Her boyfriend is less ambitious and suits her personality well. He can calm her down and support her but is not a pushover. He is close to his family and has good values. When they met, he partied a lot and didn’t have a full-time job but has since largely completed his high school courses and works full-time at a job he likes. He loves to cook and pampers her with delicious meals. We call him the “daughter whisperer”: One time when she was extremely upset, he took a towel out of the dryer and wrapped it around her. It shocked her into a calmer frame of mind. He’s really quite brilliant.
During covid-19, my daughter has been working from home while he has been laid off, with government benefits to cover his half of the expenses. She is frustrated that he doesn’t do more with his free time. She would like him to get up early with her, study for a couple of hours, work out, drink less and generally be more productive.
I am worried that she is asking him to change his character rather than his habits and that the only way they will be happy is for her to accept him the way he is. She argues that people make compromises in relationships all the time, and he should try harder to be more motivated. Is there any hope for them? — Worried
Worried: That towel story, wow. It’s genius in nurturing, which is a kind of intelligence too often devalued, especially in men.

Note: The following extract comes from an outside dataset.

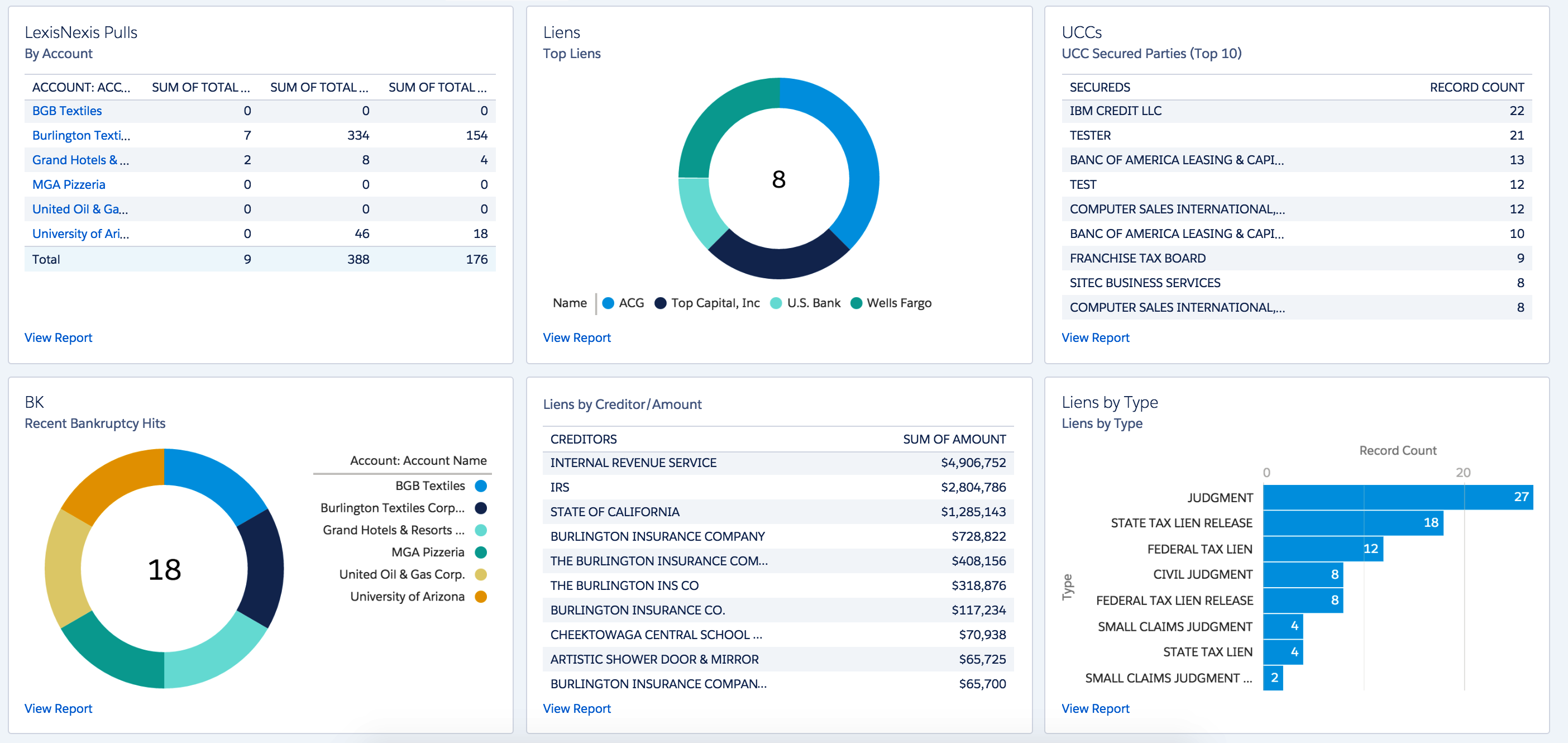The image size is (1568, 743).
Task: Click the Top Capital, Inc legend dot
Action: point(660,303)
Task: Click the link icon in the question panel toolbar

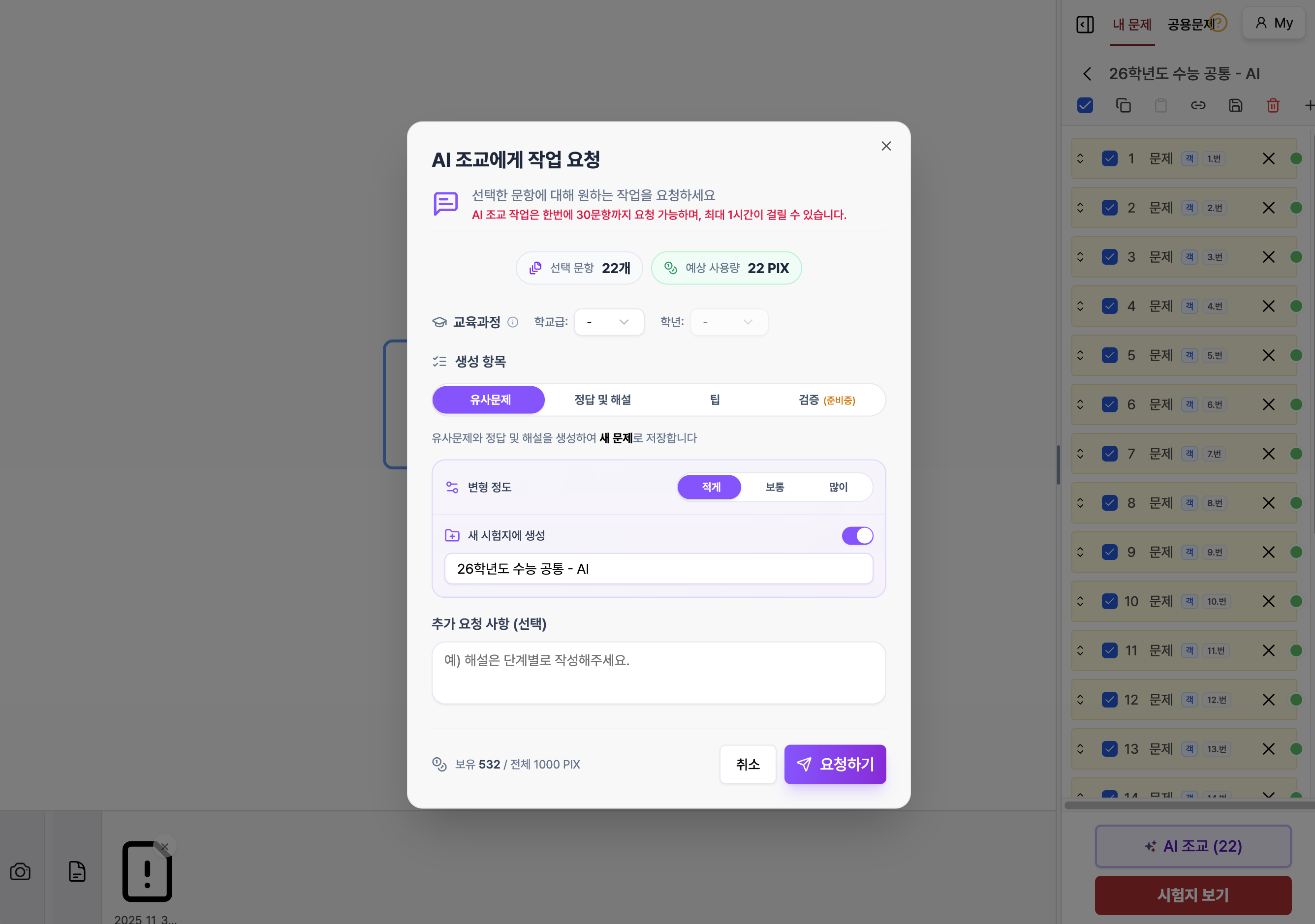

Your daughter herself devalues it. The type-A ranks she apparently respects more, though, would likely be better staffed and more dazzlingly productive if they made more room in their lives and worldviews for the nurturing types.
So we’re of like minds there. You have my full agreement, too, that couples’ happiness depends on as-is acceptance.
And I will take a special paragraph to express my advisory dismay at the notion he should “try harder to be more motivated” to please her out of some universal relationship duty. She chooses her actions, he chooses his, period. Then they either choose each other or not. Compromise is useless unless it’s freely given and leaves the essential self intact.
If she loves him, and if she loves herself, then she will quit acting as if some other reality is owed to her. That belief — “If you loved me, you’d change” — is the runway to righteous coupled suffering.
But.
There’s always a but.
Assuming he’s as great as you say — you don’t live with him, remember — it still doesn’t matter one bit if he isn’t what she wants. She can throw away utter perfection in an overt quest for misery. Her prerogative.
And your heartbreak, alas. But the best support comes from people who know their place and know what they don’t know. Advise her generally against trying to change people, if she asks, but otherwise zip it and let this play out.